本文:
2024年10月20日神学校日 礼拝説教「シモンは沖へ漕ぎ出した」〈日本聖書神学校教授 カンバーランド長老教会田園教会牧師〉荒瀬牧彦牧師
ルカによる福音書5:1-11
お招きいただきありがとうございます。東京にある神学校で教員をしている者の一人として、神学校のためのご支援とお祈りへの御礼を申し上げます。明日の日本の教会のために、ぜひ、神学校へと伝道献身者を送り出してください。今日は、私たちがイエス様の宣教への呼びかけを聞いてそれに応える、ということの深さについて、聖書から聞き取りたいと思って参りました。
ゲネサレト湖という湖が出てきました。これは、われわれの良く知っている名でいえば、ガリラヤ湖です。この湖にはいくつも呼び名があります。旧約聖書では、キネレト湖という名前で登場しますし、ヨハネの福音書ではティベリアス湖です。アラム語訳の旧約聖書タルグムでは、ギンネサルの海。ルカではゲネサレト湖。こんなに多くの呼び名があるというのは、いろいろな人が侵入し、支配し、それゆえ複雑な歴史があるということです。そこで生きる人たちにしてみれば、幾多の困難があった、ということでもあります。
ルカではゲネサレト湖ですが、ちょっと呼びにくいので、ルカさんには怒られそうですが、今日はガリラヤ湖と呼ばせてもらいます。
ガリラヤ湖って、聖書を読む者にとってすごく大事な場所です。主イエスはこのガリラヤ湖を囲む土地で伝道をはじめ、町や村をまわって神の国を告げました。当然、この湖やその周辺の風土や社会は宣教に影響を与えているはずです。
そのわりにわたしたちは、ガリラヤ湖での人々の暮らしというものをあまり知らないのではないか、という気がします。よく知らないのですが、勝手に想像してあるイメージを抱いているところがあります。ちょうとわたしたちが、どこか知らない国の有名な観光地について、観光ガイドブックの写真だけ見て、美しいイメージを描いているようなものです。観光ツアーで有名なスポットだけ駆け足で回っても、そこに生きている人たちの生活はよくわかりません。
私は一度だけ、ガリラヤ湖に行ったことがあります。もう25年以上前のことですが、その記憶は鮮やかに残っています。小型の船に乗って波しぶきを浴びて、その後、湖畔の食堂で定番のセイント・ピータズ・フィッシュ(聖ペトロの魚=ティラピア)を食べました。感動しました。でもそれは、観光客向けに作られたガリラヤ像を見たに過ぎません。イエス時代にそこで漁師として生きていた人たちの生活感覚がわかったわけではありません。
イエス時代のガリラヤがどういう社会であったのかを、文化や政治や経済の構造まで含めて記した『イエス誕生の夜明け』という良い本を読み、そこで紹介されていた論文を読んだ時、ああ自分は何も知らなかったな、と思いました。それゆえ、聖書に出てくるガリラヤの人たちの生活感情への想像力が欠けていました。

提示データ:
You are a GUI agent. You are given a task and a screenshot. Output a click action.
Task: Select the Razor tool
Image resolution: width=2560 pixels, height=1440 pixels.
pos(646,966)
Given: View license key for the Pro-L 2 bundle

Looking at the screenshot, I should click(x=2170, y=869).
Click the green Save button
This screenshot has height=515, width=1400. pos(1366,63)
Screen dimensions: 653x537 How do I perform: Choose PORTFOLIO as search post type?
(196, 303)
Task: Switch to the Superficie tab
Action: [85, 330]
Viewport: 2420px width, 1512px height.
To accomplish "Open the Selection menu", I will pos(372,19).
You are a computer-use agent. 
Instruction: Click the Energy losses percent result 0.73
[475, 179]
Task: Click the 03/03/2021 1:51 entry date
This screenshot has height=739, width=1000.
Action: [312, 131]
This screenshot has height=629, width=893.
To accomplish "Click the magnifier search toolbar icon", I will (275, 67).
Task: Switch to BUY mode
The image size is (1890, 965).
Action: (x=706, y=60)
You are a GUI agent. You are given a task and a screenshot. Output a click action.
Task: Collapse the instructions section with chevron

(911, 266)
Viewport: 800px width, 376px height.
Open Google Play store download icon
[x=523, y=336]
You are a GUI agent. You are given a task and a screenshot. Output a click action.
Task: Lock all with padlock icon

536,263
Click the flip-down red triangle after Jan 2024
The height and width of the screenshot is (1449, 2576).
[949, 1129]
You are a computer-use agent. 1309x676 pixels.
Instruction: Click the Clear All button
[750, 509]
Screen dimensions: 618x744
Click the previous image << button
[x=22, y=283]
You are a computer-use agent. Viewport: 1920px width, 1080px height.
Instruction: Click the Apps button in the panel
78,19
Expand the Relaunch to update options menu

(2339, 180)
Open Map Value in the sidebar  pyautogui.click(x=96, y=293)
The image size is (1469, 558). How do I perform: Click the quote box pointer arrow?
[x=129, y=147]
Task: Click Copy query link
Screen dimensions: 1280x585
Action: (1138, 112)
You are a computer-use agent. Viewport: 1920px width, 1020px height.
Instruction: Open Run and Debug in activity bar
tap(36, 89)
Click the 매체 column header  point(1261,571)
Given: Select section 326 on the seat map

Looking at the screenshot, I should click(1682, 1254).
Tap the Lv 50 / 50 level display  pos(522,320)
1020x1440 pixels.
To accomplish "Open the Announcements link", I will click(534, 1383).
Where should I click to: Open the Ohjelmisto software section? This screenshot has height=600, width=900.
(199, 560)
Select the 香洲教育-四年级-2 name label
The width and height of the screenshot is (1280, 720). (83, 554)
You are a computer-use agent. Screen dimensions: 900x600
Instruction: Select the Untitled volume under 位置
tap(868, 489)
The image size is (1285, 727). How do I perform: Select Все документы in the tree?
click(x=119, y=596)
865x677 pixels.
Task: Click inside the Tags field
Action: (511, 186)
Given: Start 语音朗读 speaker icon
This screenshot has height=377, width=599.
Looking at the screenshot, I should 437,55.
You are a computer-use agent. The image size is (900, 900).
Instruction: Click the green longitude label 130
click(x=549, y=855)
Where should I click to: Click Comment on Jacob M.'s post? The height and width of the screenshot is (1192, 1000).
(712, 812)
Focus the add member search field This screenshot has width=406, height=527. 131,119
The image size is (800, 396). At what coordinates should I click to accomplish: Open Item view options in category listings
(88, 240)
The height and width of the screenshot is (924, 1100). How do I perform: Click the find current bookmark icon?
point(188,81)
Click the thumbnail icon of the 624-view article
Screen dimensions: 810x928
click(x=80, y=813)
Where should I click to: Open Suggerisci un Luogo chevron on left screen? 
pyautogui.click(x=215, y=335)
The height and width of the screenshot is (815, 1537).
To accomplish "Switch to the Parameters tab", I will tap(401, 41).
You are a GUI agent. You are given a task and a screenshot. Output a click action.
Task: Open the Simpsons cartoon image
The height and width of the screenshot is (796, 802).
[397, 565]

設問:
説教の「ガリラヤ湖って、聖書を読む者」で始まり「への想像力が欠けていました。」に至る部分を、「ガリラヤ湖」を「ゲネサレト湖」に改めて書き直しなさい。

解答:
ゲネサレト湖って、聖書を読む者にとってすごく大事な場所です。主イエスはこのゲネサレト湖を囲む土地で伝道をはじめ、町や村をまわって神の国を告げました。当然、この湖やその周辺の風土や社会は宣教に影響を与えているはずです。
そのわりにわたしたちは、ゲネサレト湖での人々の暮らしというものをあまり知らないのではないか、という気がします。よく知らないのですが、勝手に想像してあるイメージを抱いているところがあります。ちょうとわたしたちが、どこか知らない国の有名な観光地について、観光ガイドブックの写真だけ見て、美しいイメージを描いているようなものです。観光ツアーで有名なスポットだけ駆け足で回っても、そこに生きている人たちの生活はよくわかりません。
私は一度だけ、ゲネサレト湖に行ったことがあります。もう25年以上前のことですが、その記憶は鮮やかに残っています。小型の船に乗って波しぶきを浴びて、その後、湖畔の食堂で定番のセイント・ピータズ・フィッシュ(聖ペトロの魚=ティラピア)を食べました。感動しました。でもそれは、観光客向けに作られたガリラヤ像を見たに過ぎません。イエス時代にそこで漁師として生きていた人たちの生活感覚がわかったわけではありません。
イエス時代のガリラヤがどういう社会であったのかを、文化や政治や経済の構造まで含めて記した『イエス誕生の夜明け』という良い本を読み、そこで紹介されていた論文を読んだ時、ああ自分は何も知らなかったな、と思いました。それゆえ、聖書に出てくるガリラヤの人たちの生活感情への想像力が欠けていました。